Guerra Iran, Teheran respinge il piano Usa. Trump avverte: “Accetti la sconfitta o scatenerò l’inferno”
Al ventiseiesimo giorno di conflitto, la situazione nel Golfo rimane estremamente tesa, con posizioni politiche sempre più distanti e difficili da conciliare. Teheran continua a escludere qualsiasi apertura diplomatica diretta con Washington: il ministro degli Esteri Abbas Araghchi ribadisce che l’Iran “non intende negoziare”, respingendo le dichiarazioni più concilianti provenienti dagli Stati Uniti. Dalla Casa Bianca, tuttavia, la portavoce Karolin Leavitt sostiene che i contatti “continuano” e “sono produttivi”, lasciando emergere l’intenzione dell’amministrazione americana di porre fine rapidamente al conflitto, anche per via delle pressioni interne.

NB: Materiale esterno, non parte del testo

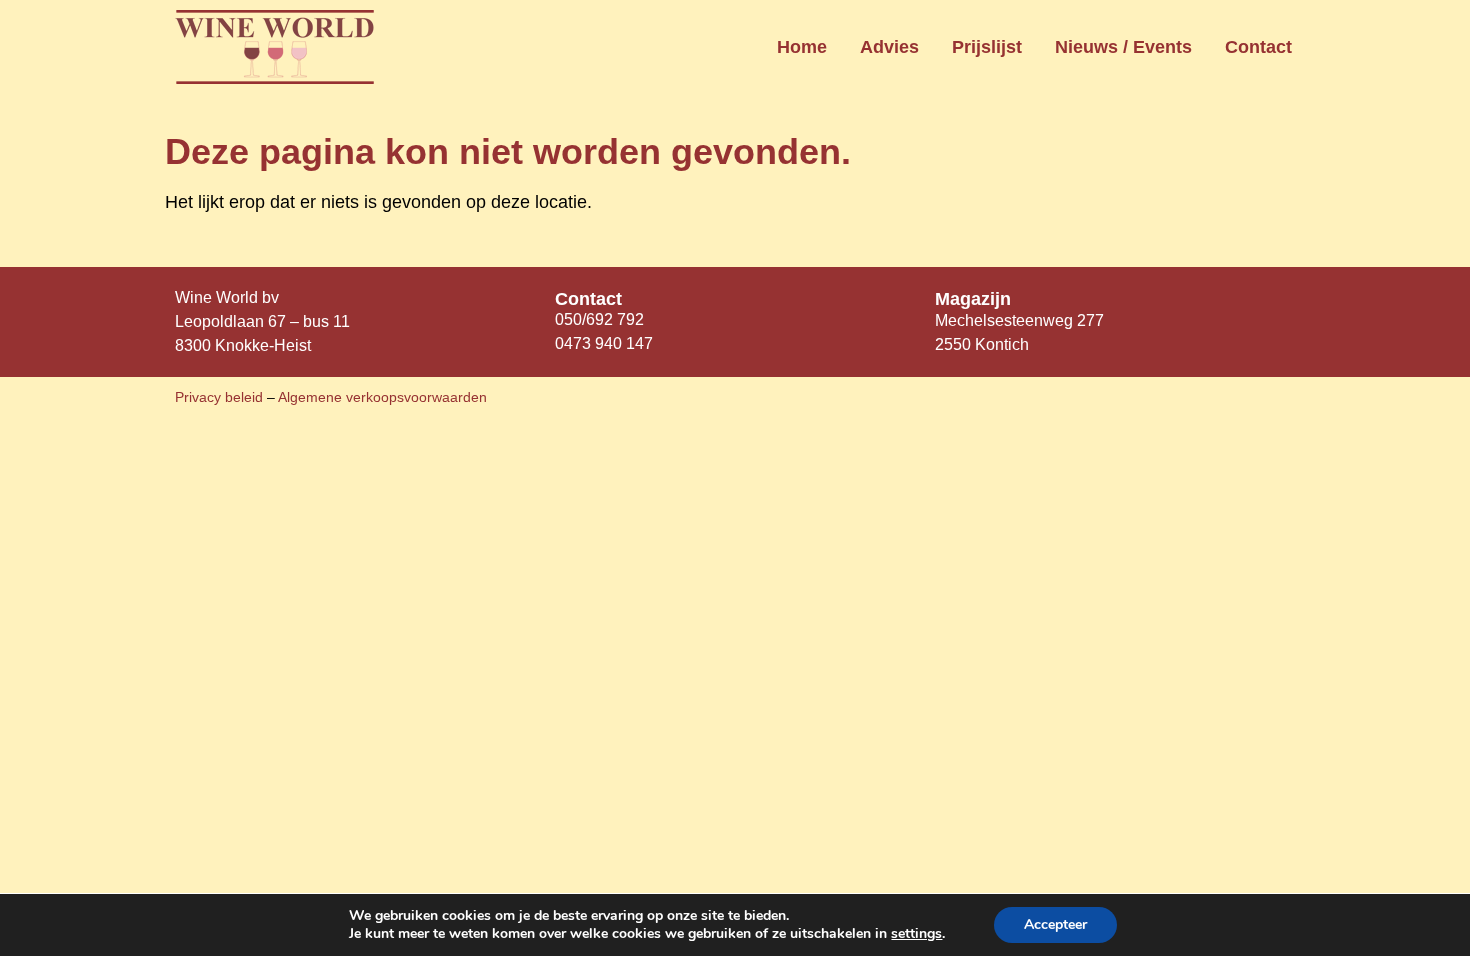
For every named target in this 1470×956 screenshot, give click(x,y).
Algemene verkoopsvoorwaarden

Il linguaggio utilizzato da Washington resta ambiguo e alterna segnali di distensione a toni duri: si parla di un’operazione “molto vicina a raggiungere i suoi obiettivi” e addirittura “in anticipo di venti giorni sulla tabella di marcia”, ma allo stesso tempo si avverte che Trump è pronto a reagire con forza. “Il presidente Trump non bluffa” e potrebbe “scatenare l’inferno” se non verrà accettata l’offerta di cooperazione.
Dall’altra parte, Teheran risponde con fermezza, sostenendo che “la resistenza continua” e ribadendo che “nessuno si può fidare degli Stati Uniti”. Intanto, la diplomazia internazionale si muove in modo sempre più intenso: il Pakistan si propone come mediatore, mentre Egitto e Turchia partecipano agli sforzi negoziali. “I nostri sforzi sono in corso”, confermano fonti egiziane, anche se le proposte sul tavolo — inclusa quella americana articolata in 15 punti — non hanno ancora trovato accoglienza.
PRESS SEC: The President’s preference is always peace, but if Iran fails to accept that they have been defeated militarily and will continue to be, he will ensure they are hit harder than ever before.